Thank you for this reply, Jed. It was bang on and I knew it, even though it was hard to hear at the time. I took your advice. Tried to give up 'searching' and just live life. I got into a relationship, traveled, met a bunch of people, danced, went to parties. And then I started to see how driven I was by self-hatred and shame. While I know there is no self here to love, I realized that to hate what is arising is a denial of reality. And slowly I am getting better at being with everything that happens.
As you predicted, more truth has been revealed. I have moments of complete presence and then I'm sucked back in again. I started reading your books again too and reading the line about life having no meaning on the streetcar sent me into this ecstatic freedom for a day. I could see all the conditioning, habits and fear driving everyone around me, but knew I could choose to be free from it. Although it didn't last.

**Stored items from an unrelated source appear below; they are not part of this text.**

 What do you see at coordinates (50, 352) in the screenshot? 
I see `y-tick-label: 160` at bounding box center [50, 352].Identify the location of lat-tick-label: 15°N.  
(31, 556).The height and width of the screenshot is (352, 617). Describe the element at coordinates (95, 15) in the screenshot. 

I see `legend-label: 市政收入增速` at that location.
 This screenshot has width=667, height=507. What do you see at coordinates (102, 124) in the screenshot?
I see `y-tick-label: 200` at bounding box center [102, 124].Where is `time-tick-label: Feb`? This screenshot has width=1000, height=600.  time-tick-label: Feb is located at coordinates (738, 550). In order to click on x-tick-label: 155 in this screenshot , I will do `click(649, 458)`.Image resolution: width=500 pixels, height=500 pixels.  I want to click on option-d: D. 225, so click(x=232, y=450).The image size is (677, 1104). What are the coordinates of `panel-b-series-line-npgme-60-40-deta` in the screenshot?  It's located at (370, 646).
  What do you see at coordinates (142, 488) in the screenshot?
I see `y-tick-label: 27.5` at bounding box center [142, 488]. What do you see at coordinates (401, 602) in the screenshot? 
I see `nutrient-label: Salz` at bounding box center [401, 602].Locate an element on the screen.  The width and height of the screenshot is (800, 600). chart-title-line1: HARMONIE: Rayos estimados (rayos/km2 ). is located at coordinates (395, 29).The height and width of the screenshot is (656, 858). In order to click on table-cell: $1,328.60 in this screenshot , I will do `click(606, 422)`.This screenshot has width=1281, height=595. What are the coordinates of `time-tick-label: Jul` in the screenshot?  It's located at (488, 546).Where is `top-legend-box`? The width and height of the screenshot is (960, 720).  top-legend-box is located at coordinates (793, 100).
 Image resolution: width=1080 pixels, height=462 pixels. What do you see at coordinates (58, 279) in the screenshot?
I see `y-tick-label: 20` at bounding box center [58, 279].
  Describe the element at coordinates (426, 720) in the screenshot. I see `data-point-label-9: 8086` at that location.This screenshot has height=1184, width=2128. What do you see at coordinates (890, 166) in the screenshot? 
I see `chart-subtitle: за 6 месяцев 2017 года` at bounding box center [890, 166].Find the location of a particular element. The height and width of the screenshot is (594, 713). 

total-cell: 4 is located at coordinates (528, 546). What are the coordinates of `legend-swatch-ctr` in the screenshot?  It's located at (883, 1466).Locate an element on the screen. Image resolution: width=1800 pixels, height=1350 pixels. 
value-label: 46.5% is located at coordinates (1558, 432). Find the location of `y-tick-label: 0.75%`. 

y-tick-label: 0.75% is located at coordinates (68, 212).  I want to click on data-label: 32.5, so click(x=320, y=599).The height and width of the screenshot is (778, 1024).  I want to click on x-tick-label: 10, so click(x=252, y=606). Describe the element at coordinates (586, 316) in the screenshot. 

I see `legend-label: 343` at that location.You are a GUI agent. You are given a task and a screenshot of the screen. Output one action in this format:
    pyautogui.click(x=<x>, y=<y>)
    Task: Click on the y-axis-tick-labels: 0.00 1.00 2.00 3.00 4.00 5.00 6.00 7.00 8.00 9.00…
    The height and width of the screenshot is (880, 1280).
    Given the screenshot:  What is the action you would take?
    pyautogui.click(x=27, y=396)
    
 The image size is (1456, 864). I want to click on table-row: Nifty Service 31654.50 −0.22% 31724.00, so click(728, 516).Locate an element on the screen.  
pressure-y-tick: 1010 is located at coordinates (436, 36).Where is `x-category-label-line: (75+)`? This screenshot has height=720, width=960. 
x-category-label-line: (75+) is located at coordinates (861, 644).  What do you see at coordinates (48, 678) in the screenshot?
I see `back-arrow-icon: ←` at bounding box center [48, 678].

So I guess I'm writing to see if you have any practical advice. I have these insights, yet I know I am not free. My life is meaningless. I go to work and do a good job, because I don't know what else to do. I crave intimacy, but don't know how to relate to people anymore. My old friends and work colleagues are too caught up in striving for me to relate to. And my 'spiritual' friends seem deluded now too. I'm starting a meditation group which has no teaching and no talking, thinking maybe others who just want to be silent together might join. Short of that I'm out of ideas. Any suggestions for how to live life in this state would be appreciated.